One of those affected by the clampdown in Newbiggin is Linda Melvin, 43, who lives in Eastlea and has three horses in the field.
She said: “We have been told they have to be taken off by next Monday or the council is going to lift them. We would then have to pay £2,000 per horse to get them back, otherwise, if they can’t sell them, they will probably end up in the knacker’s yard.
“We have been getting letters about this and have had to have our horses micro chipped and passported. We have been told to remove them, but there is nowhere else for us to put them. They are doing no harm and have been there for years.
“We would like a meeting with the council to talk about this, and ask how much it would cost to let the horses graze somewhere. We really fear we could lose them.
“I love my horses and so do my two children and three grandchildren.”
The problems being caused by irresponsible horse owners in south east Northumberland were raised in the House of Commons this week by Wansbeck MP Ian Lavery.

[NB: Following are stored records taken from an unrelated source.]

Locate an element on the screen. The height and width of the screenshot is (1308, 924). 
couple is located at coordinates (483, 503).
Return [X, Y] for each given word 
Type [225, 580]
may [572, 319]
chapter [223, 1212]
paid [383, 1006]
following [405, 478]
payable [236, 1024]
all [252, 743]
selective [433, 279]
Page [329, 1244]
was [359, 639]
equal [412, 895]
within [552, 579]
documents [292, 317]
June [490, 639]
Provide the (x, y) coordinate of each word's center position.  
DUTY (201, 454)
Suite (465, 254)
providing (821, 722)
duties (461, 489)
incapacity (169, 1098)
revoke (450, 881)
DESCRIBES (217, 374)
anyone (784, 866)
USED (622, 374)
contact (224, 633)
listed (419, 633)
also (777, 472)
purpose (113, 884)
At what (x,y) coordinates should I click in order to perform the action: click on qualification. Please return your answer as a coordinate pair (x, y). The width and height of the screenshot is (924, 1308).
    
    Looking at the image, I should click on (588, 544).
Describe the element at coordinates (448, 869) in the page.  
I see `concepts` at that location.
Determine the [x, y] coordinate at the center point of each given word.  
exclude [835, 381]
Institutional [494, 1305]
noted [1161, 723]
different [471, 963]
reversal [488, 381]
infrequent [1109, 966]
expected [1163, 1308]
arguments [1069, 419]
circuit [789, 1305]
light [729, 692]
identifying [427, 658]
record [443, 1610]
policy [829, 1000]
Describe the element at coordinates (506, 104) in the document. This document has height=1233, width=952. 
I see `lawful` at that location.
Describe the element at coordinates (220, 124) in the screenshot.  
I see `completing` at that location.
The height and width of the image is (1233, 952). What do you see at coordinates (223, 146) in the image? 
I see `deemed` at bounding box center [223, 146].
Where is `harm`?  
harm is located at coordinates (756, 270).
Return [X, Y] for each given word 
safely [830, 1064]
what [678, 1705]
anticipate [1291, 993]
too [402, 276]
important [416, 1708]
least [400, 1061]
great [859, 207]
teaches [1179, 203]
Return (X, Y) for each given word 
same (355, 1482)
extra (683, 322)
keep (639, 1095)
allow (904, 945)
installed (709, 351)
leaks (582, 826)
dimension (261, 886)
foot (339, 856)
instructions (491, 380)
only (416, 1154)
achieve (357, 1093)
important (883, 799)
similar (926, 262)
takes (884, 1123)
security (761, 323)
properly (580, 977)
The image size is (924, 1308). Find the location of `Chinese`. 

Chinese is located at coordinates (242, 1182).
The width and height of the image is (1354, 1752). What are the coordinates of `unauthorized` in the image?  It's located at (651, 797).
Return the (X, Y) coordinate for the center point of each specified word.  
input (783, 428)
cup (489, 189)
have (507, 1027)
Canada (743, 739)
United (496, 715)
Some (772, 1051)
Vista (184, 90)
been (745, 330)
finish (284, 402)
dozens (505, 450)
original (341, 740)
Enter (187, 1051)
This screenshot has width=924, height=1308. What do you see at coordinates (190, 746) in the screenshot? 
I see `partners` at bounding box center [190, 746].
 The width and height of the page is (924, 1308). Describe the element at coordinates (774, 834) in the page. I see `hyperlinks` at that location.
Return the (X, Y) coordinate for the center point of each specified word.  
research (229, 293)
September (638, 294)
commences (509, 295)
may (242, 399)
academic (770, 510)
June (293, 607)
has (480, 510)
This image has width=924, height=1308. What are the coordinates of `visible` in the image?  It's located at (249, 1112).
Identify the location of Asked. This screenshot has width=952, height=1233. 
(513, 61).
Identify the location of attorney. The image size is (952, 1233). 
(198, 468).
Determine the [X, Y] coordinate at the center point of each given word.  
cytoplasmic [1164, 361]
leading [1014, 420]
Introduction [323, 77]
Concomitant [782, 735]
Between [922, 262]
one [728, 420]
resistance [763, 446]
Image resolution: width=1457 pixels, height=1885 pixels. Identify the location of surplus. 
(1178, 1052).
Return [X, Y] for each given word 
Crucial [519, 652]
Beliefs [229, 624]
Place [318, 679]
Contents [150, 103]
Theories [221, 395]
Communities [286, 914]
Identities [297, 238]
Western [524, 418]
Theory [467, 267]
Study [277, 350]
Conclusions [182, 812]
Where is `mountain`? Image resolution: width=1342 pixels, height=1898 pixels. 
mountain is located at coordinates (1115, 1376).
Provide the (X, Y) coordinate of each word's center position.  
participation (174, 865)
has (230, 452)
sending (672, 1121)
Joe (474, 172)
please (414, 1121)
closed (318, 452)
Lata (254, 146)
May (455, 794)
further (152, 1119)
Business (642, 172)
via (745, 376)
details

He said animals were “being tethered to almost every unoccupied blade of grass“ in his constituency, and maintained there had been several incidents when horses were neglected or left to run wild in the Ashington and Newbiggin areas.
Yesterday a county council spokeswoman said the action in Newbiggin was part of a wider campaign to tackle the continuing problem of horses grazing without permission on council land. “The issue predominantly affects south east Northumberland and is causing environmental damage and public safety problems.
“Our planned actions will include continued horse micro chipping and passporting, sending warning letters to all known horse owners, the possible creation of some controlled grazing areas, and the enforced removal of horses where voluntary removal is not forthcoming.”
Problems caused by stray horses, and those grazing and tethered without permission, are said to have “deteriorated significantly” this year.
Earlier this year an emaciated and distressed pony had to be put to sleep by a vet after being found collapsed on wasteland in Newbiggin.